> **EXCERPT PROVIDED**:
-- Opening Marker --
An important book could be written about how politics spoiled, and perhaps even ruined, sports, and the negative effect of this on the rest of American society. I don’t have the time for that, and it’s outside of my area of expertise anyway. However, it seems clear that the politicization and progressive brain-washing that has perverted so much else today has infected sports, perhaps fatally, and that whatever value the topic may have had in conveying cultural values to our young has evaporated in the steam of empty wokeness and ruthless propaganda.

This week provided additional damning evidence. Monday was epic, as the sports page propagandists prepared us for the brain-twisting logic of the baseball Hall of Fame voters determining that Curt Schilling’s support for the previous President of the United States made him a worse pitcher. One Times article demonstrated just how devoid of critical thinking skills sports writers are by quoting with approval a supposedly astute baseball writer’s’ suggestion that “making transphobic comments” is a “much better” reason to keep a player out of the Hall of Fame than his steroid use. Incredible! The latter is cheating on the field. The former is the expression of an opinion, and has nothing to do with baseball at all.

But that wasn’t the worst of what Monday’s sportswriting wisdom brought us. The new primary sports columnist of the New York Times, Kurt Streeter, reflecting on the end of the NFL season, issued a screed celebrating—wait for it—Colin Kaepernick.
-- Closing Marker --
> **GIVEN DATA**:
-- Opening Marker --
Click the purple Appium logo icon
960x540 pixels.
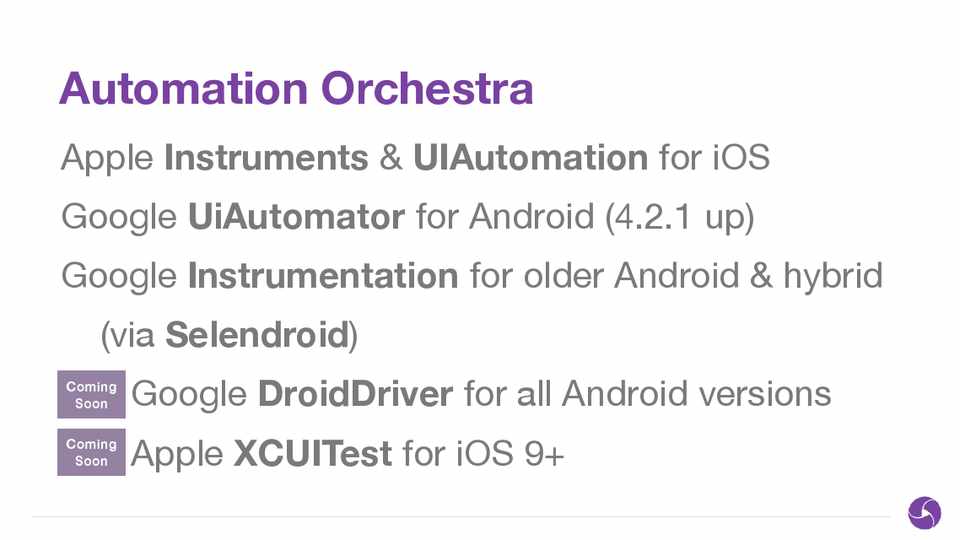(924, 513)
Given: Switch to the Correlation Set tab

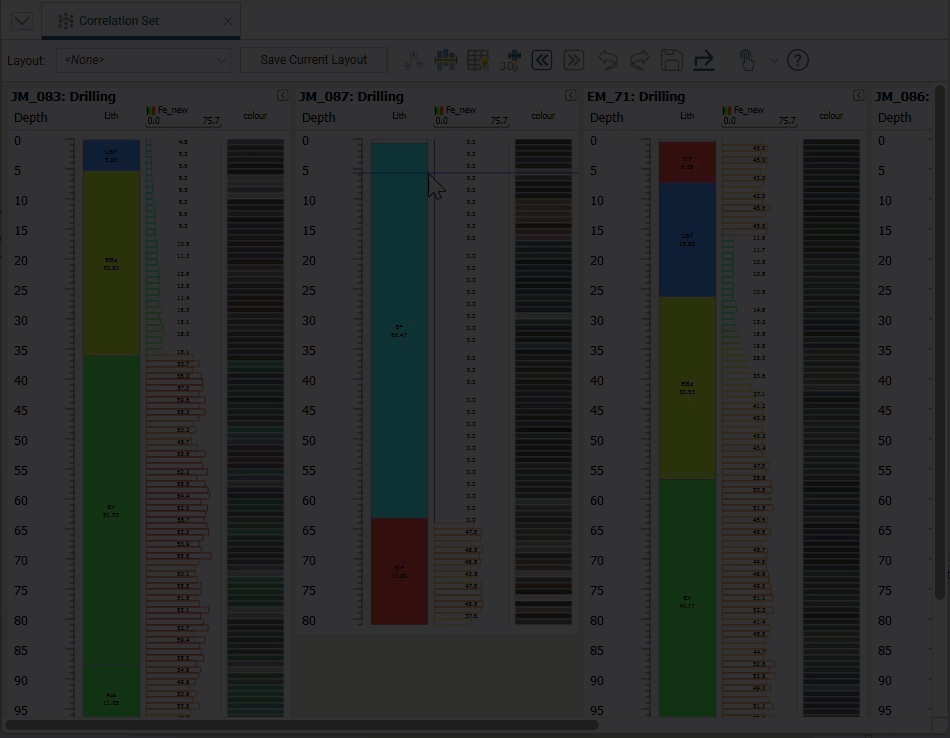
-- Closing Marker --
> **TASKS TO PERFORM**:
1. In the excerpt on politics and sports, who is named as the new primary sports columnist of the New York Times?
2. From the excerpt on politics and sports, copy the stretch from "This week provided" through "baseball at all." word for word.

> **TASK-BY-TASK SOLUTIONS**:
1. Kurt Streeter.

2.
This week provided additional damning evidence. Monday was epic, as the sports page propagandists prepared us for the brain-twisting logic of the baseball Hall of Fame voters determining that Curt Schilling’s support for the previous President of the United States made him a worse pitcher. One Times article demonstrated just how devoid of critical thinking skills sports writers are by quoting with approval a supposedly astute baseball writer’s’ suggestion that “making transphobic comments” is a “much better” reason to keep a player out of the Hall of Fame than his steroid use. Incredible! The latter is cheating on the field. The former is the expression of an opinion, and has nothing to do with baseball at all.